Three layers: feature level, phoneme level and word level.

      The feature level has 7 features: power, vocalicness, diffuseness, acuteness, consonantal, voicing, burst amplitude. A set of values (ranging from 0-8) on each of these is a characterization of speech input at a given time slice. Units representing these 7 features and their 8 vales are multiplied spatially over the maximum number of time slices for a word.

      The phoneme units each span 6-11 time slices and start every three time slices.

      The word units start every 3 slices, and cover a span corresponding to the length of the word


Each unit inhibits incompatible units at the same level and has excitatory connections to compatible units at other levels. All connections are bi-directional.


Featural input is presented one slice at a time, from left to right.

Properties of TRACE


Phonotactic rule effects

      Ss presented with a stimulus with an ambiguous segment, making it ambiguous between two non-words, tend to identify the phoneme as conforming to the languages phonotactics.

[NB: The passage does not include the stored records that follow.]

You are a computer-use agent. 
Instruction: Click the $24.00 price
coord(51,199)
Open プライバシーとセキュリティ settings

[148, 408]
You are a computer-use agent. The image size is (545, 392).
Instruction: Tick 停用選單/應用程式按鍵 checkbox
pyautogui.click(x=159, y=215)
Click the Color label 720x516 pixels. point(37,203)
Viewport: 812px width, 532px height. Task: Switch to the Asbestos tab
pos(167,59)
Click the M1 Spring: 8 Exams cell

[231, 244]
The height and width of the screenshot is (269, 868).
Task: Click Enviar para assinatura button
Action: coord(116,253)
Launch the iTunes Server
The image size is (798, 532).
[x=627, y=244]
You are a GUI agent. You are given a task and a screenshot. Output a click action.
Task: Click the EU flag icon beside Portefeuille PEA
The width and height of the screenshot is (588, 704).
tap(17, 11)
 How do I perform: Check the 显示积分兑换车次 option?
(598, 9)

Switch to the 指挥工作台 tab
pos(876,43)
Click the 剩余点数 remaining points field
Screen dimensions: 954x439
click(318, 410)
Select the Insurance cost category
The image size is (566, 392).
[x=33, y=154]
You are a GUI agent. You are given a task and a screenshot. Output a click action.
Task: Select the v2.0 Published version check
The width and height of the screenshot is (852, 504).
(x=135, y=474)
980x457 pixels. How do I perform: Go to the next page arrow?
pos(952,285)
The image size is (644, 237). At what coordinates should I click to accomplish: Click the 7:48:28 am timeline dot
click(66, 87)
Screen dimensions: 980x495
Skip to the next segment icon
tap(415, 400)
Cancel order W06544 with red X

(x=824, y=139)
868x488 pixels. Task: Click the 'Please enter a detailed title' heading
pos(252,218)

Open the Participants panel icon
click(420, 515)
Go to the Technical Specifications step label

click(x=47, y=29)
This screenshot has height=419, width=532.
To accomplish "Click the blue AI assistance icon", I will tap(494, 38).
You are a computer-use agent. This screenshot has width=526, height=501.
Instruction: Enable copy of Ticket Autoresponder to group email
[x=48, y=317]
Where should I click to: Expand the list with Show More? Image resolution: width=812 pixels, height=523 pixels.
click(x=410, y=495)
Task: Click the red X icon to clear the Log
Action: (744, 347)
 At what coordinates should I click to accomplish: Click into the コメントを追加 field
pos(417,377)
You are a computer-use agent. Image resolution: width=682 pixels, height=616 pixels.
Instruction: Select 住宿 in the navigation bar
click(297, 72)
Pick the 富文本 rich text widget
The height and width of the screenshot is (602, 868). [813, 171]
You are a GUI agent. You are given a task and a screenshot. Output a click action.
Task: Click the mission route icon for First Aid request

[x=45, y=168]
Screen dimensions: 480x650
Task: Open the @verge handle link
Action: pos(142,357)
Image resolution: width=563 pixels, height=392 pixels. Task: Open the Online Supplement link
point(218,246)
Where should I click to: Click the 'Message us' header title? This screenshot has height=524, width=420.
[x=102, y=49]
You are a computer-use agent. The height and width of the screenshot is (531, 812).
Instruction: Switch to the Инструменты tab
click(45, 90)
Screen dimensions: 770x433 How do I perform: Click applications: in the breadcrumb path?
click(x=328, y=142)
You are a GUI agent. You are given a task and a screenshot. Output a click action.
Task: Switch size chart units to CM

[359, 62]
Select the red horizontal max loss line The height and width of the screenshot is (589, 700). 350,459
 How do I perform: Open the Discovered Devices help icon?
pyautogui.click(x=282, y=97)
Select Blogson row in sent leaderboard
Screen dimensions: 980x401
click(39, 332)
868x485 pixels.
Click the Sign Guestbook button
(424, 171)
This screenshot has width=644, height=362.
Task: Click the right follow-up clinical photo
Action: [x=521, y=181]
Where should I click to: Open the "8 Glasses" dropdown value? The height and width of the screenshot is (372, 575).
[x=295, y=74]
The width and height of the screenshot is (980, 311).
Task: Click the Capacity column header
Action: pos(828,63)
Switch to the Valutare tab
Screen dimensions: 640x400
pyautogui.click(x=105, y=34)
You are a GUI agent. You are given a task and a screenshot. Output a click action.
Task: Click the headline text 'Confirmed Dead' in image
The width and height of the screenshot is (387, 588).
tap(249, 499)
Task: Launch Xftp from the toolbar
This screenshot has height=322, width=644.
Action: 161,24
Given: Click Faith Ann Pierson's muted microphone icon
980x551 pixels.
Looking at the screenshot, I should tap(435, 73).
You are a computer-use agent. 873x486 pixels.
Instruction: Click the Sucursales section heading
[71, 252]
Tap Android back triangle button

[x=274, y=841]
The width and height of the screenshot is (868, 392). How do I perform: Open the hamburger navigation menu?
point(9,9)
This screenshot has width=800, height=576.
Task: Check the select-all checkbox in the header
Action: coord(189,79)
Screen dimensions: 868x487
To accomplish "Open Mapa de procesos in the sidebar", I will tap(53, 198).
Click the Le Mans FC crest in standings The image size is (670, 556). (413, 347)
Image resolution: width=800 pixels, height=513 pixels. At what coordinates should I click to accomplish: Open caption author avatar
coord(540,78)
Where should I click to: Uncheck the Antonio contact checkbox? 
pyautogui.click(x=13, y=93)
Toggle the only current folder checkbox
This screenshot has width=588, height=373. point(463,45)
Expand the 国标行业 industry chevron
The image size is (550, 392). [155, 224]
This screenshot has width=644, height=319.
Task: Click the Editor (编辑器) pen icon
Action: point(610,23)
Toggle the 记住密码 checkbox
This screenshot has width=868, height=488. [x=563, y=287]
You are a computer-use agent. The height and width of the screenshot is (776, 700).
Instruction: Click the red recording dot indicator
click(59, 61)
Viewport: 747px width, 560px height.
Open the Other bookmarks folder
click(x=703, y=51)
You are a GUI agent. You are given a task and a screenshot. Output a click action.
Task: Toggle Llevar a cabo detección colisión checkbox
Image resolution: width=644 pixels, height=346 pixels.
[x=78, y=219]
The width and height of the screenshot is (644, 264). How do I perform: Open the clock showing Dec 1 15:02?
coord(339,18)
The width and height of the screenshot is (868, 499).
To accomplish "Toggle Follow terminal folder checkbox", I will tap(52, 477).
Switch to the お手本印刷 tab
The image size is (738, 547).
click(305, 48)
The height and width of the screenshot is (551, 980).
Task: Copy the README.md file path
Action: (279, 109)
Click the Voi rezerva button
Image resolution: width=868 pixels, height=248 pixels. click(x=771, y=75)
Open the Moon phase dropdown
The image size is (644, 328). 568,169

      E.g. presented with something in between /sli/ and /sri/, subjects will be more likely to identify the second segment as /l/.

      TRACE also displays this behavior, because a sequence of sounds will partially activate lexical representations for words with those phonemes (in this case words like sled and slip, and these will in turn activate the /l/ at the phoneme level


Lexical effects on phoneme perception.

      Given a lexicon containing plug, plus, blush, and blood, an ambiguous input {p,b}lug will in humans and in TRACE be perceived as having an initial p.

o      In TRACE, this is due to activation fed back from the plug node at the word level to the p, l, u, and g at the phoneme level.

      Lexical effects in word-initial targets are seen with some delay in both.

o      In TRACE, this occurs simply because the word node takes longer to activate when early input is ambiguous

      They are strongest at the ends of words in both.

o      In TRACE, this is because when the initial segments are unambiguous, the correct word is already strongly activated when the final segment is presented.